[Stored data]
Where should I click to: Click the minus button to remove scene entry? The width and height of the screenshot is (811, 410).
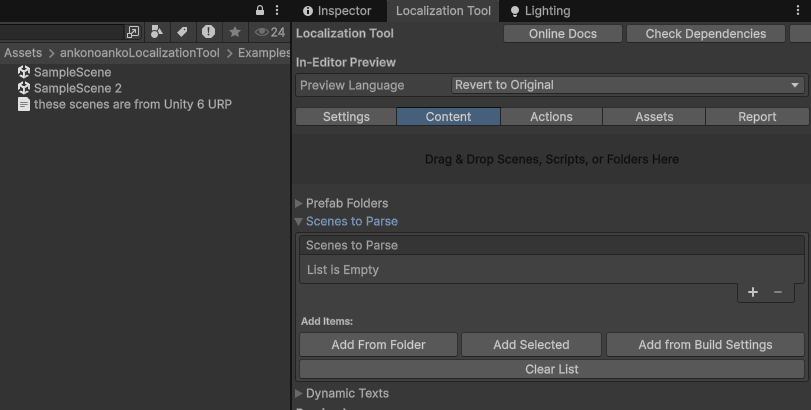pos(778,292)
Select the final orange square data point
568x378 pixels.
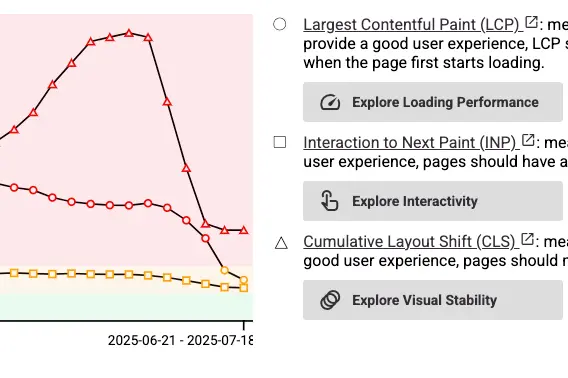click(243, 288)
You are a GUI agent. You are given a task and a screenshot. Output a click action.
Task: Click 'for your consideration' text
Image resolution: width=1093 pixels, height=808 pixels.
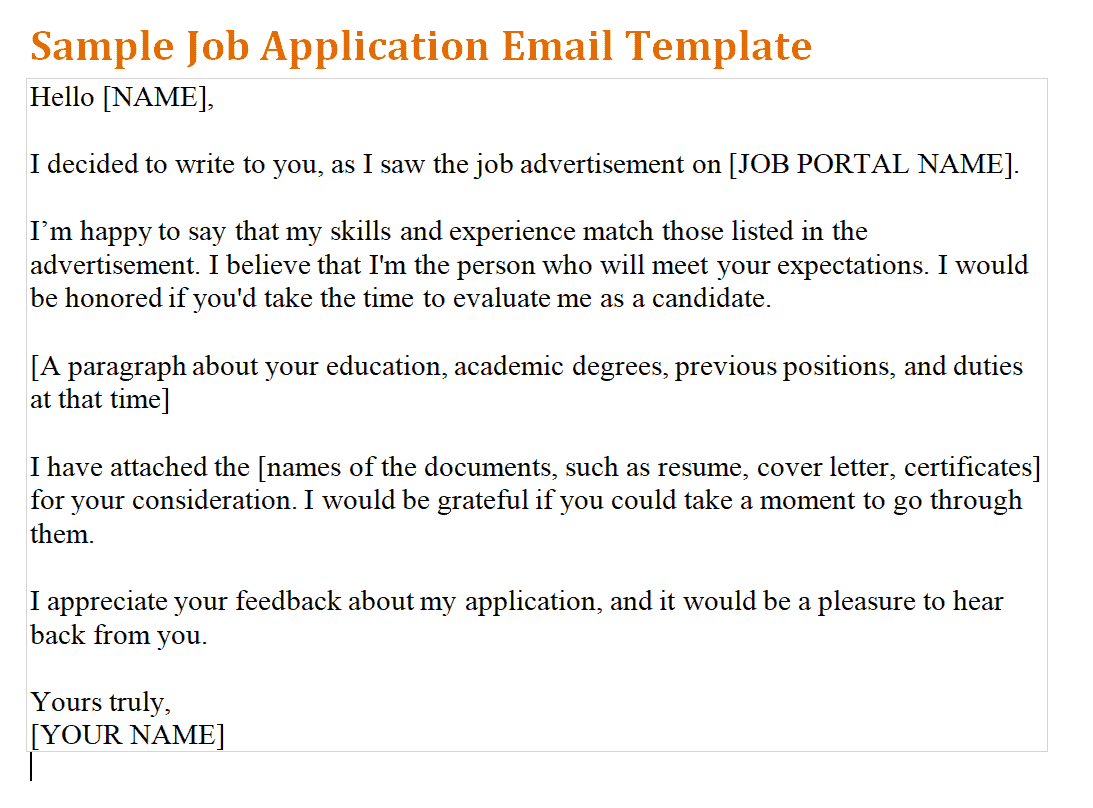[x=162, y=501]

WHAT YOU WILL DO.
The copy should start at the line that contains "You are a GUI", end at the last line of the entries above, and match each line exactly, with pictures dropped.

RESULT OF THE TASK.
You are a GUI agent. You are given a task and a screenshot. Output a click action.
Task: Click 'for your consideration' text
Image resolution: width=1093 pixels, height=808 pixels.
[x=162, y=501]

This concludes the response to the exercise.